_Your objective_:
Within the material below, find each line bearing the word "give" and present it.

_Material for the task_:

________________________________________

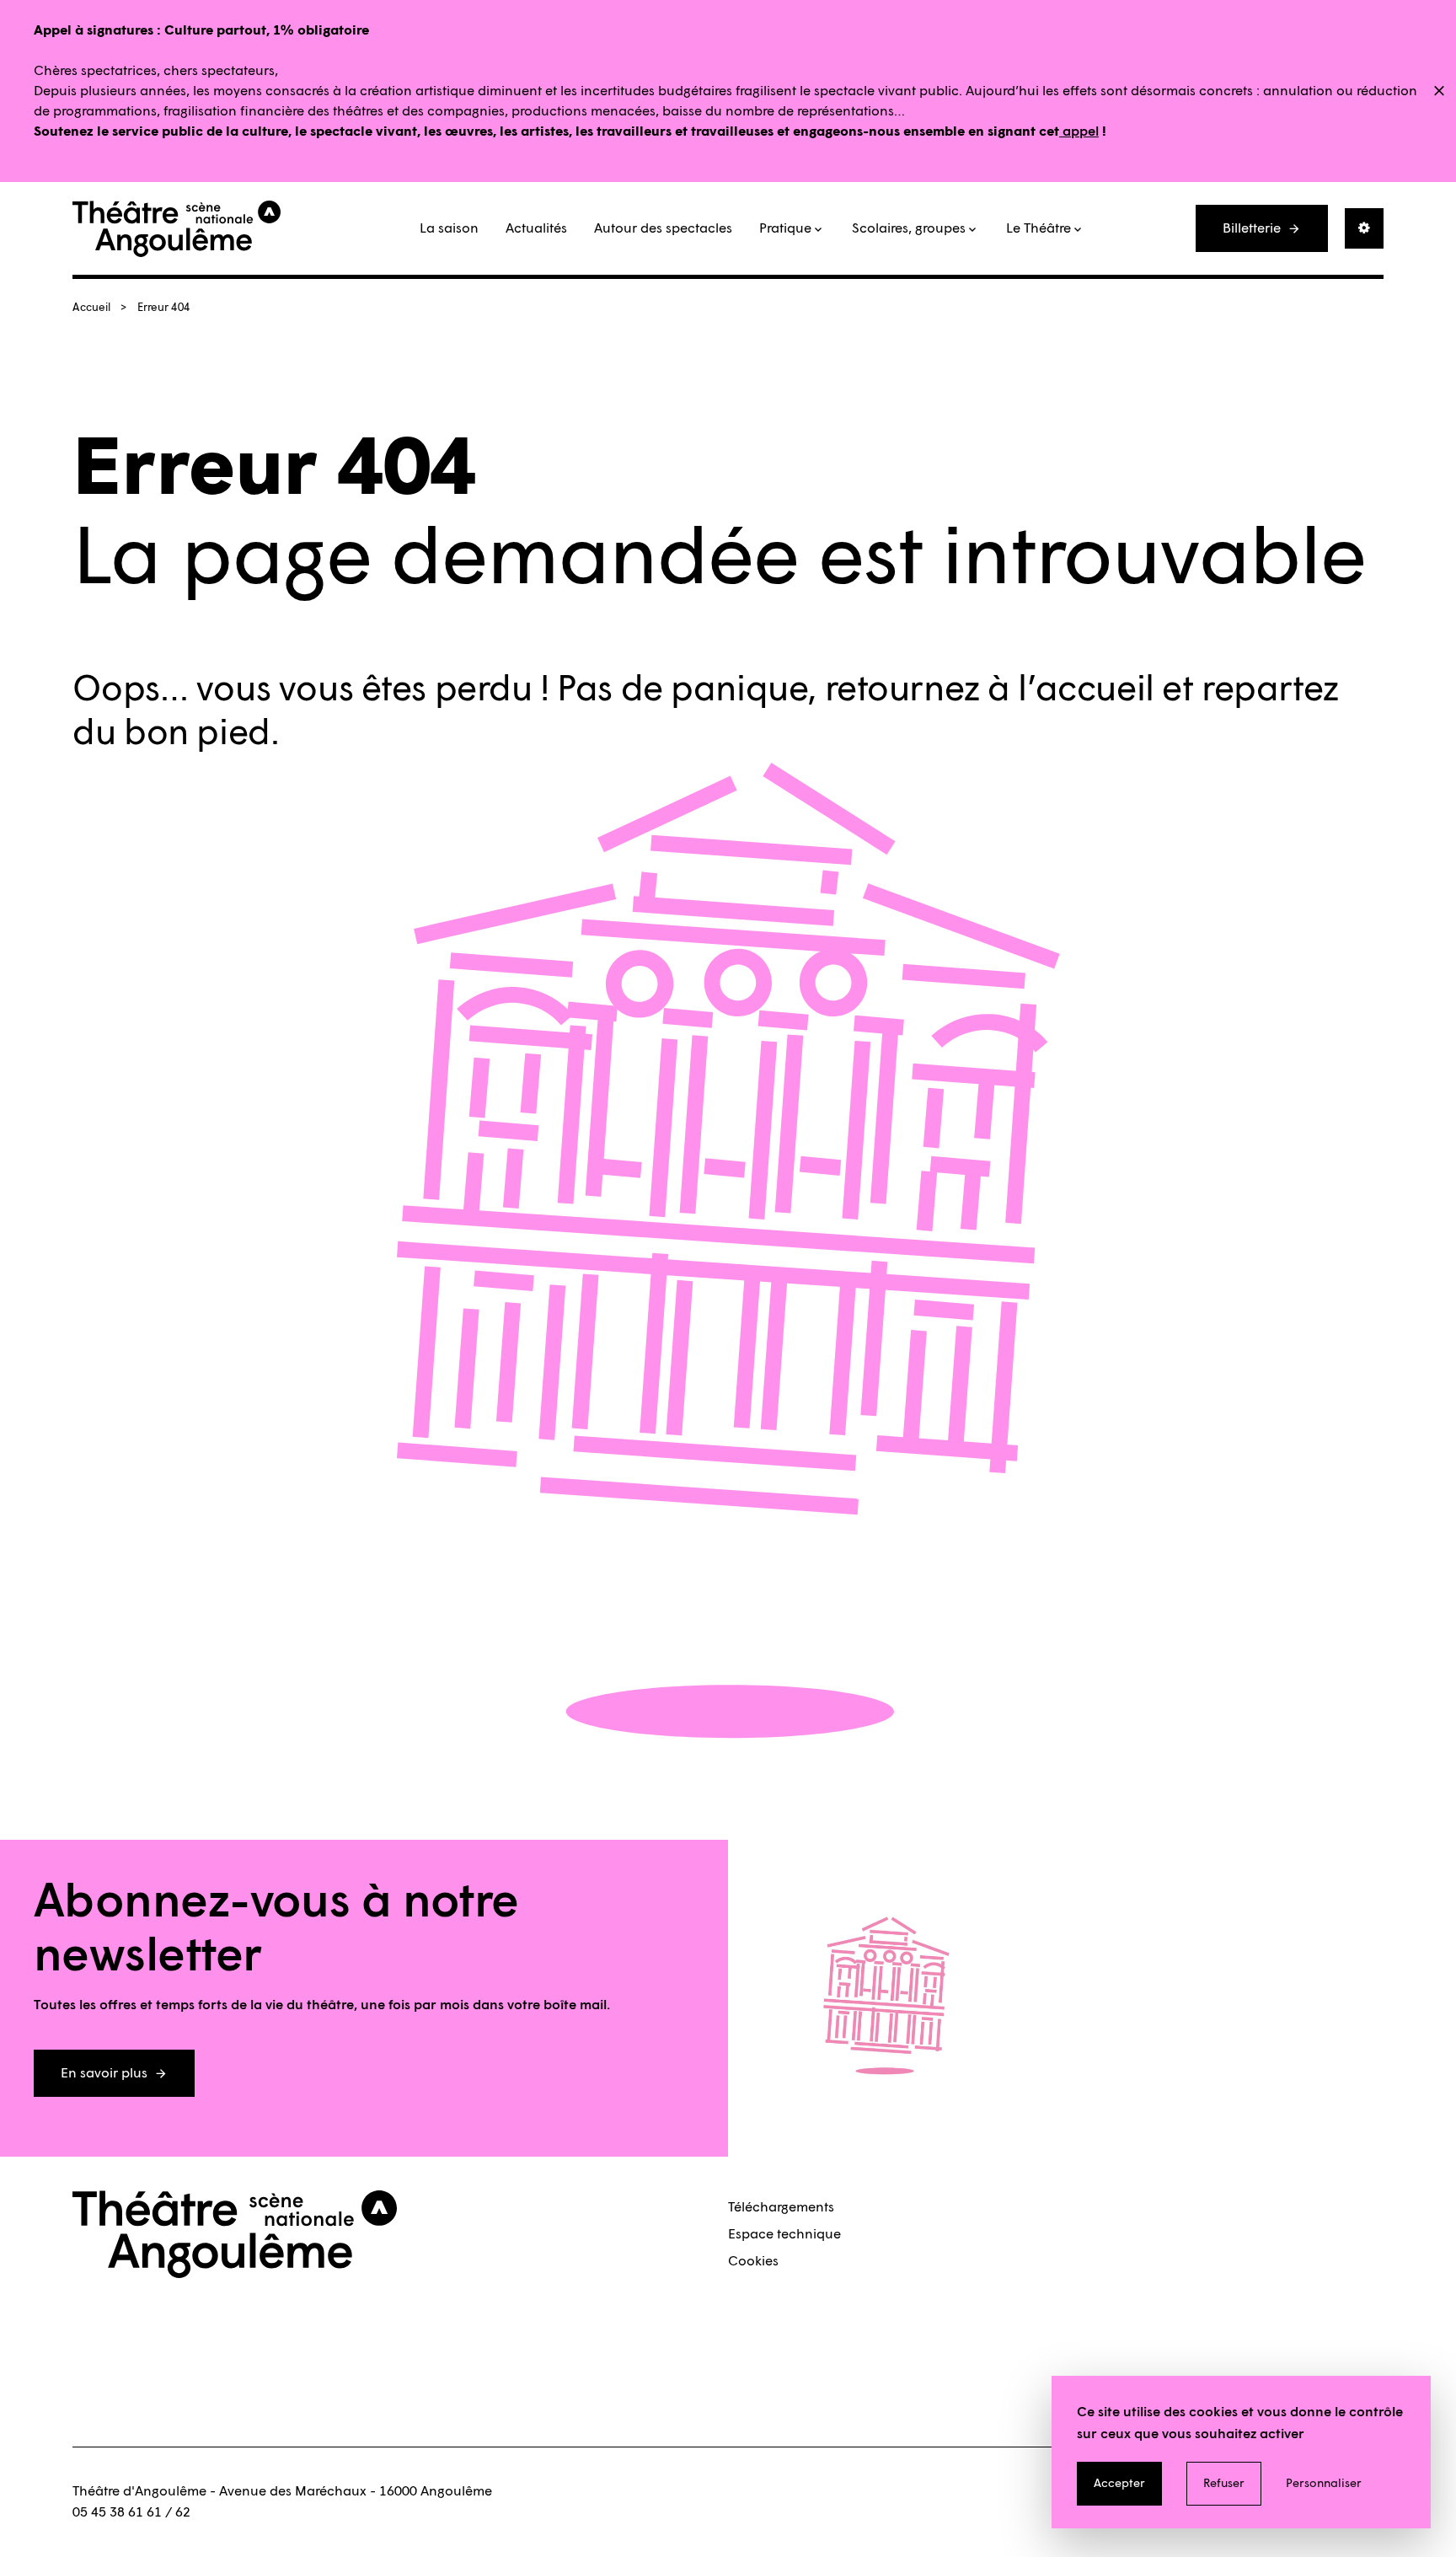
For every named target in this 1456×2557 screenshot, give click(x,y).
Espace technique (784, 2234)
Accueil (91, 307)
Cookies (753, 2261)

________________________________________

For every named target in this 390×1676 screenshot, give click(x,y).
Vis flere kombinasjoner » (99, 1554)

________________________________________

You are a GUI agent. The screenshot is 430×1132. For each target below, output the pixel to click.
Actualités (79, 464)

________________________________________

_Task result_:
For every named target in this 1456×2557 screenshot, give click(x,y).
For every named target in this 390×1676 screenshot, give click(x,y).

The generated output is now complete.